MÁQUINA MALDITA
por märZ
Comprei a peso de ouro o livro “Damn the Machine – The Story Of Noise Records”, lançado em 2017, e estou um pouco além da metade de suas 480 páginas. Para quem acompanhou a evolução das bandas do selo, é um prato muito saboroso e salpicado de nostalgia. Alguns detalhes:
Karl Walterbach, o idealizador e fundador do selo, veio do meio punk rock e já tinha um selo que lançava bandas punk alemãs. Com a falência do gênero na virada da década de 70 para 80, Karl começou a procurar qual seria a nova onda e identificou no metal sua próxima empreitada, fundando um selo e procurando bandas para assinar. No começo, baseado no que lia em revistas de metal da época, tentou assinar com bandas que se encaixavam no estilo hair metal, pois parecia ser a tendência em voga. A primeira banda a levar o selo “NOISE” na contracapa foi o desconhecido Rated X, que tocava um hard rock pendendo para o glam e não vendeu nada.

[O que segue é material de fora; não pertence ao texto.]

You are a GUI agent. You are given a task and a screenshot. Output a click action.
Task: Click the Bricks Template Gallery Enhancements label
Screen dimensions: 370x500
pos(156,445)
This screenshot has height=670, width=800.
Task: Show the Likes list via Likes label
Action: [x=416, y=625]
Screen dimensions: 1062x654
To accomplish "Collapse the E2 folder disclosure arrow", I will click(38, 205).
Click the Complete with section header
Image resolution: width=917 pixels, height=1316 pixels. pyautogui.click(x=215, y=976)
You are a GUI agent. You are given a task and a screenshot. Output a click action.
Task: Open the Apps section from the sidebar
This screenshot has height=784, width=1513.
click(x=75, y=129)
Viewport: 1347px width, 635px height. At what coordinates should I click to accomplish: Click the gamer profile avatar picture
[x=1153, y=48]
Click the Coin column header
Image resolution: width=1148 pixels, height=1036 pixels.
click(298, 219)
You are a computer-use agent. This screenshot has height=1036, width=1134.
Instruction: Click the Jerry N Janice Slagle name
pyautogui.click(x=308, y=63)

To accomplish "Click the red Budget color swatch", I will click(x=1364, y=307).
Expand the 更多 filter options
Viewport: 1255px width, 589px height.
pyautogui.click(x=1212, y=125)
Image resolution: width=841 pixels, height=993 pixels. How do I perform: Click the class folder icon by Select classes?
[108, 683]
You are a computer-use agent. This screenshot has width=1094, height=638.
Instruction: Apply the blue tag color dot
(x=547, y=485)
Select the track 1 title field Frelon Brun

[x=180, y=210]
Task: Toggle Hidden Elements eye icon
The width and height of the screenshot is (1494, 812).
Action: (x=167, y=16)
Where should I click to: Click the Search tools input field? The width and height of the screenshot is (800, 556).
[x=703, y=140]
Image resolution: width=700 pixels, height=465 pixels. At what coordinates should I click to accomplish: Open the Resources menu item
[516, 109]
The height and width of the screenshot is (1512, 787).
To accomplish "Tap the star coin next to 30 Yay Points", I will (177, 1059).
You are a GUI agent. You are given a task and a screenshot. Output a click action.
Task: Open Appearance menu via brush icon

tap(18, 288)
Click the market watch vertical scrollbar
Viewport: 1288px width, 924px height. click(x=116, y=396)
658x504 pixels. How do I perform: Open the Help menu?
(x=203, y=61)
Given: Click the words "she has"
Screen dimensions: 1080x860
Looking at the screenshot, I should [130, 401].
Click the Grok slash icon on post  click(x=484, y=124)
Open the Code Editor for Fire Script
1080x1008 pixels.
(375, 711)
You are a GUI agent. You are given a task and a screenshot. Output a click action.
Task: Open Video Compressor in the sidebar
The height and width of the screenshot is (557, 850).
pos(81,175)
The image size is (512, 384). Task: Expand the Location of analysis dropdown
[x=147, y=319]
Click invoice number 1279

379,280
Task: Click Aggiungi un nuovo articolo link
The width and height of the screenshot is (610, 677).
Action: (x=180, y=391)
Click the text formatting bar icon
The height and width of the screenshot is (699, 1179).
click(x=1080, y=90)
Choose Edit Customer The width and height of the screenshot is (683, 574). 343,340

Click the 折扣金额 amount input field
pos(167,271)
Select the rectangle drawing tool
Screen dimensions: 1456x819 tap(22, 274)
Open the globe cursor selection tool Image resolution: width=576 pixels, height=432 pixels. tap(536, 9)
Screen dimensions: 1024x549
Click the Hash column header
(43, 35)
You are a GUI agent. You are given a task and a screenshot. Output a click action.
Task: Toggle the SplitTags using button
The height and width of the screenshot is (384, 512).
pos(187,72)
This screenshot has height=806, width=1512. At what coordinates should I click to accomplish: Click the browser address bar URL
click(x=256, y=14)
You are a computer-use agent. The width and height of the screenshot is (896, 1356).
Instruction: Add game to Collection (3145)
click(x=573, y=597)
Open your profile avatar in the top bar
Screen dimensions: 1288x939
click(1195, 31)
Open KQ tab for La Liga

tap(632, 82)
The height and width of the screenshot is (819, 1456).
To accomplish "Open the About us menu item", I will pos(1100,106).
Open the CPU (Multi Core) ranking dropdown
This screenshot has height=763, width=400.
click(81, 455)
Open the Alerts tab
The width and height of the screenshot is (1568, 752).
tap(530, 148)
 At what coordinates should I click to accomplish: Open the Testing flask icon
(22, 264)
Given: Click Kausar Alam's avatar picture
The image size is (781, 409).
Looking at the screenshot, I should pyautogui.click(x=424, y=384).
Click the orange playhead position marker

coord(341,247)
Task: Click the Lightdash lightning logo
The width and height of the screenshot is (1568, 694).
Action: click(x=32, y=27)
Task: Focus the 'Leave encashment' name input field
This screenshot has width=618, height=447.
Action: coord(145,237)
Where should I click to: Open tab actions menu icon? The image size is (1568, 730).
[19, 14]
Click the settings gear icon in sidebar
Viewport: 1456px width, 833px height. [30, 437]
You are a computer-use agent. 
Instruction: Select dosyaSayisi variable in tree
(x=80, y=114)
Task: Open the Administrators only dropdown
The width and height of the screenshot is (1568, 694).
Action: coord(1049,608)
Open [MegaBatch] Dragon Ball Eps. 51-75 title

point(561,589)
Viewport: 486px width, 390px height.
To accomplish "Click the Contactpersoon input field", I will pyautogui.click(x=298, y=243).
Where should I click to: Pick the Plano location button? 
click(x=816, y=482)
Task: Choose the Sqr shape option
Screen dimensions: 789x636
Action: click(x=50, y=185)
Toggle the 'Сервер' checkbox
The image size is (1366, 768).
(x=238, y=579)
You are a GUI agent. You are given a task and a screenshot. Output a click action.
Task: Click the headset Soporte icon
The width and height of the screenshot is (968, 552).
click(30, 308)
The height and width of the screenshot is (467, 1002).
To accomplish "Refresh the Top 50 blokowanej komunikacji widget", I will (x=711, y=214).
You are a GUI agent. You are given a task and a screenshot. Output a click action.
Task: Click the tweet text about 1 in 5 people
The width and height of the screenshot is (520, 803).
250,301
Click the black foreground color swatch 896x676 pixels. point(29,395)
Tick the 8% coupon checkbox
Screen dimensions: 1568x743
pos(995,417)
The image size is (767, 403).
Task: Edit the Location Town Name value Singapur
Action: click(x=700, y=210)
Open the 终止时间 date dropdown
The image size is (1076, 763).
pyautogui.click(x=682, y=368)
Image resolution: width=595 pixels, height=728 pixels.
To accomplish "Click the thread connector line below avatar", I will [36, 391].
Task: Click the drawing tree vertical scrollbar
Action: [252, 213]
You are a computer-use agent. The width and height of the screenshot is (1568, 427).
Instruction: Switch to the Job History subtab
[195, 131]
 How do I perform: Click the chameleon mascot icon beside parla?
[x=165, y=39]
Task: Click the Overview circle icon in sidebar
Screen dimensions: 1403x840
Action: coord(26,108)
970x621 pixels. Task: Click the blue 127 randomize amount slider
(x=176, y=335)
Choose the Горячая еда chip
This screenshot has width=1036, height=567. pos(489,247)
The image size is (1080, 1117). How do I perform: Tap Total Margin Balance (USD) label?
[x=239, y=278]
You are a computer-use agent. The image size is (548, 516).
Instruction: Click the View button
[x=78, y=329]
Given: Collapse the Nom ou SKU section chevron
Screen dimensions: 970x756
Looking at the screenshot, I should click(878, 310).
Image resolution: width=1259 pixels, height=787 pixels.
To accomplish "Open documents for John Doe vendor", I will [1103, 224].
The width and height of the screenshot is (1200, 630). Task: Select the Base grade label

Quem deu a dica a Karl que havia um novo estilo híbrido de metal com punk chamado thrash metal foi o guitarrista do Black Flag, sua banda preferida. Anúncios foram colocados em revistas alemãs e lojas de discos, e moleques cabeludos com bandas toscas começaram a surgir aos montes, com suas demos mal gravadas e cinturões de balas.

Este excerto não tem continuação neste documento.